Who will be affected?

The population of UK non-doms includes more than 65,000 individuals, ranging from multibillionaires to entrepreneurs, executives and fund managers. For years, the current rules have allowed them to avoid paying UK taxes on their overseas earnings for as long as 15 years and to significantly reduce their UK inheritance tax exposure. 

Switzerland as an alternative

While there will still be planning options available in the UK, a number of non-doms will consider relocating to another jurisdiction. For those wishing to remain on the European continent, Switzerland is an option that they will consider, alongside Monaco and Italy, for instance.

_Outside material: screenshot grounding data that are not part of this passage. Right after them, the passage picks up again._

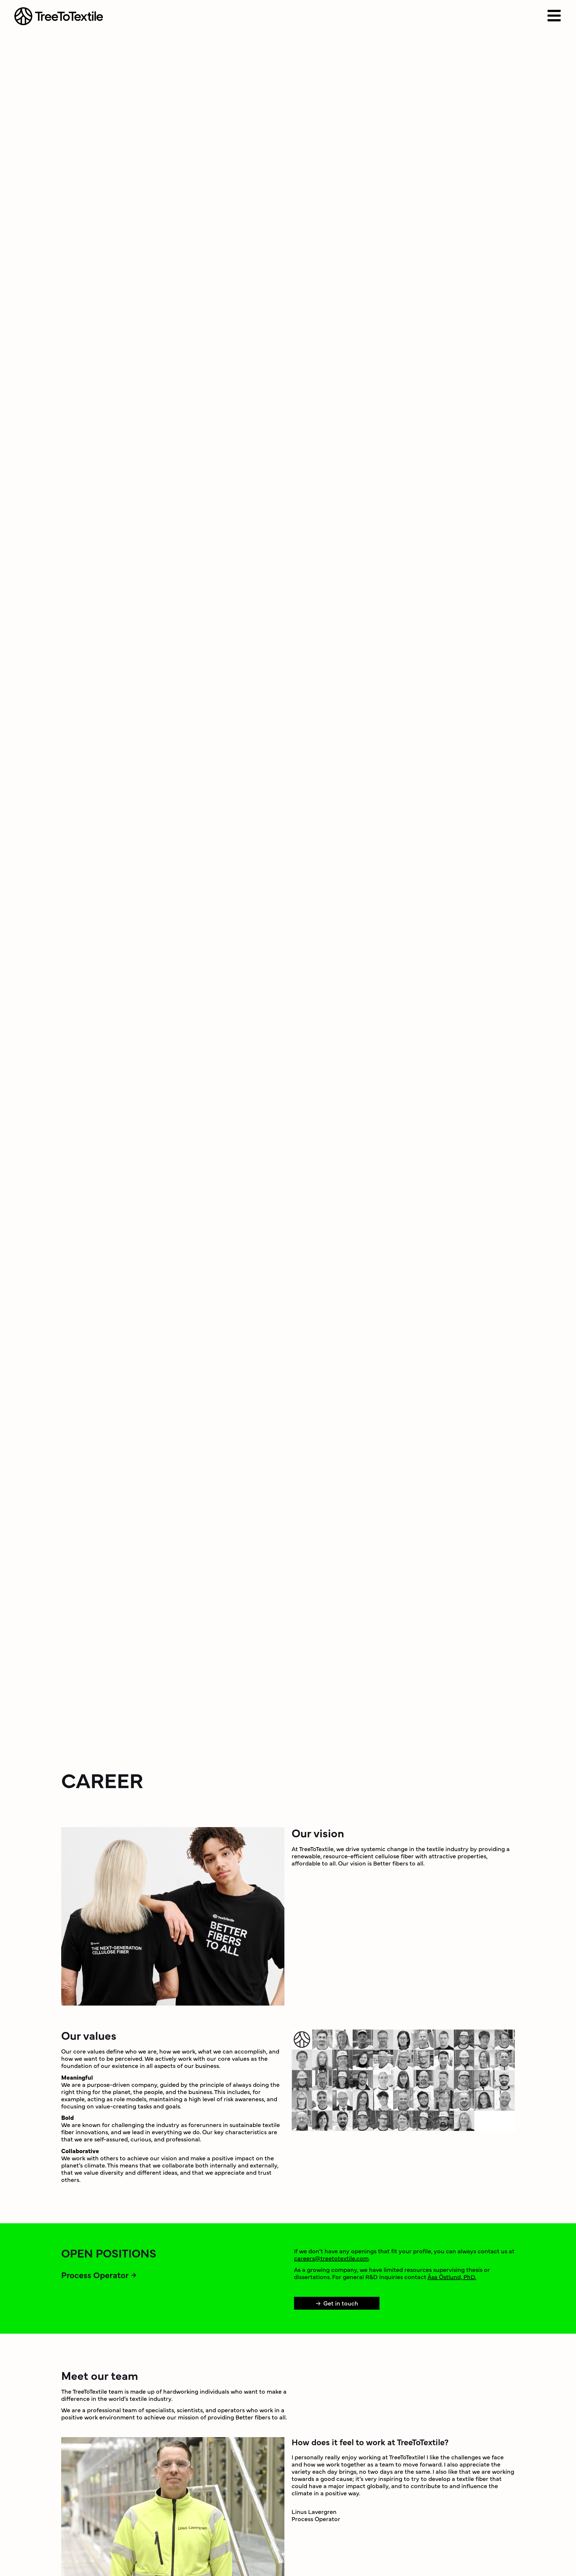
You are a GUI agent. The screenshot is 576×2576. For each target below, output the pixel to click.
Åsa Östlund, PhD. (452, 2276)
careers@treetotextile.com (331, 2258)
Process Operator (95, 2274)
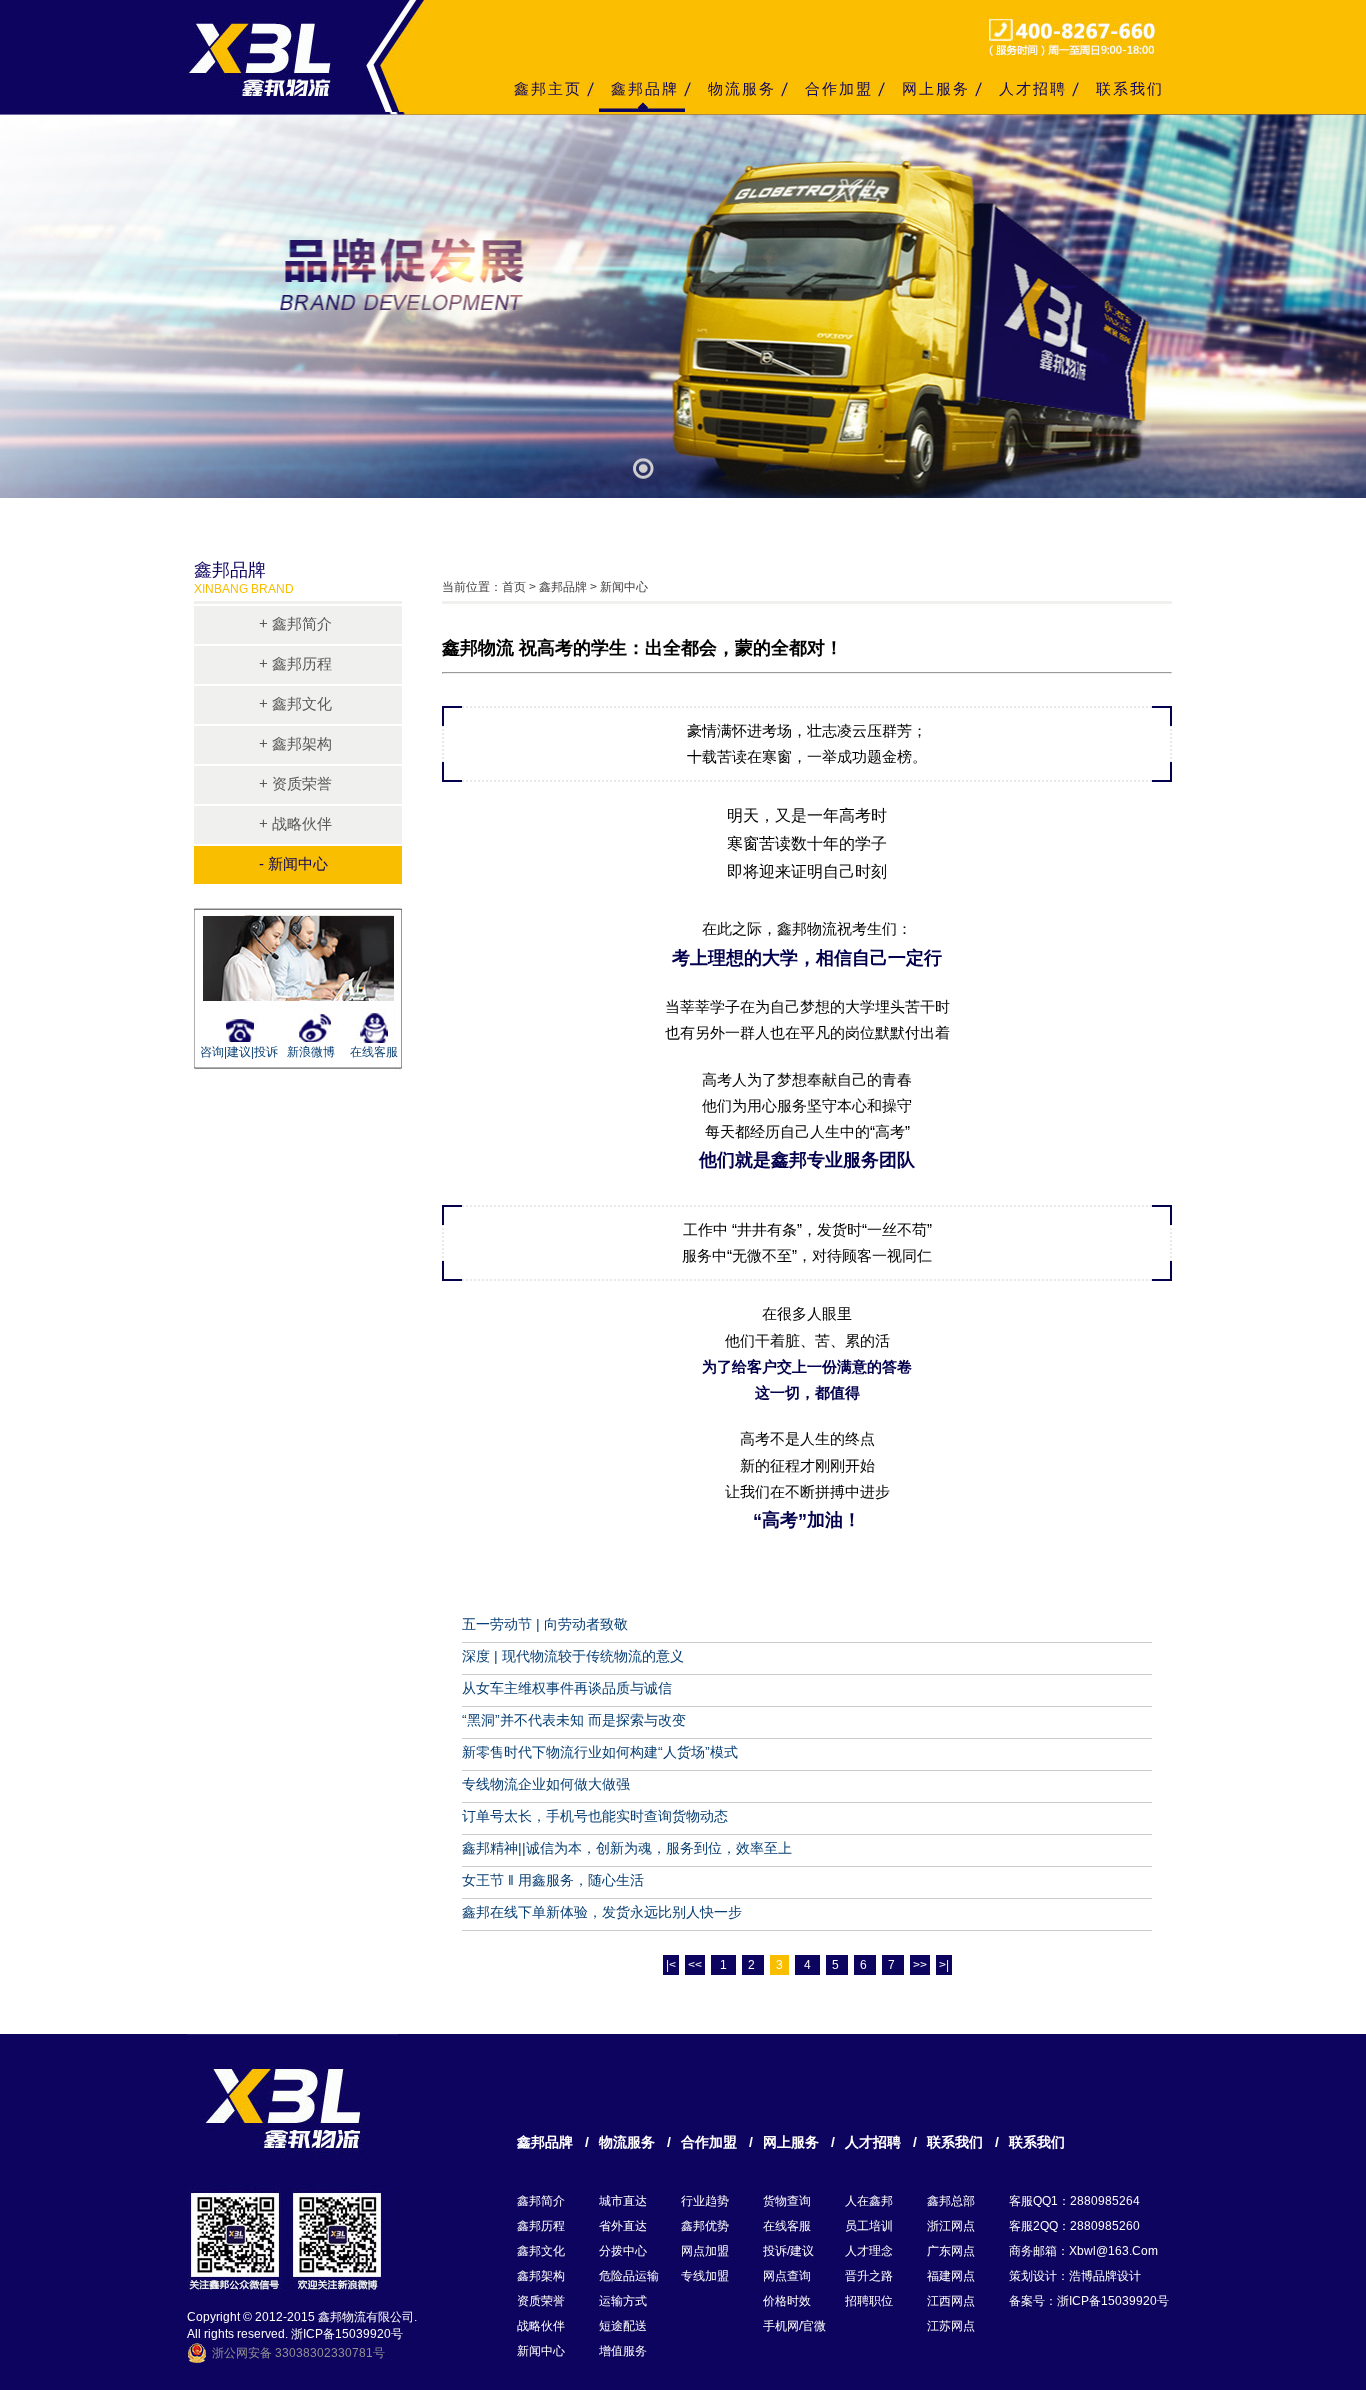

With this in mind, we thought it might be useful to have a look the main planning routes available in Switzerland.

The lump sum tax regime

In most cantons, this special regime is available to non-Swiss nationals who do not work in Switzerland. Instead of paying taxes on global income and assets, it uses the taxpayer’s living expenses as a surrogate tax base. Other factors are taken into consideration, such as the rent paid for the Swiss primary residence (or the deemed rental income in the case of ownership).

The main advantage of the lump-sum taxation regime is that it allows foreign nationals to benefit from a significant reduction in Swiss income and net wealth taxes on their foreign assets and income while, at the same time, retaining the right to dispose of these assets.

As long as he or she fulfills the conditions, a taxpayer can benefit from the lump sum tax regime for life.

Ordinary tax regime

The ordinary tax regime can be quite attractive due to very low income and wealth tax rates in certain cantons as well as the general exemption of gains made on the disposal of private movable assets. In some cantons, the maximum income tax rate is in the range of 20% to 22%. On top of this, a number of tax planning options are available under the ordinary tax regime, particularly in a cross-border context. These may include step-up reorganizations, placing assets in trust or other measures to separate the ownership of assets in a tax-efficient manner. 

Gift and inheritance taxes

Gift and inheritance taxes are levied solely at the cantonal level. In all cantons, transfers to spouses are exempt, and in most cantons, transfers to the children are also exempt. Some cantons do not levy such taxes at all.

Taking up residence in Switzerland

EU/EFTA nationals are entitled to take up residence in Switzerland, provided that they are financially independent. Additional requirements apply to nationals of non-EU/EFTA countries: depending on the circumstances, the granting of a residence permit may be subject to a minimum tax charge, employment, the establishment of a business or the existence of close ties to Switzerland.


Taking a step back, it is clear that the environment we live in is changing at a rapid pace. Long-term planning is becoming a challenging task. While it is important to monitor the details of specific developments, we should not lose sight of the bigger picture. More than ever, geopolitical, economic and political trends need to be considered before major decisions are made.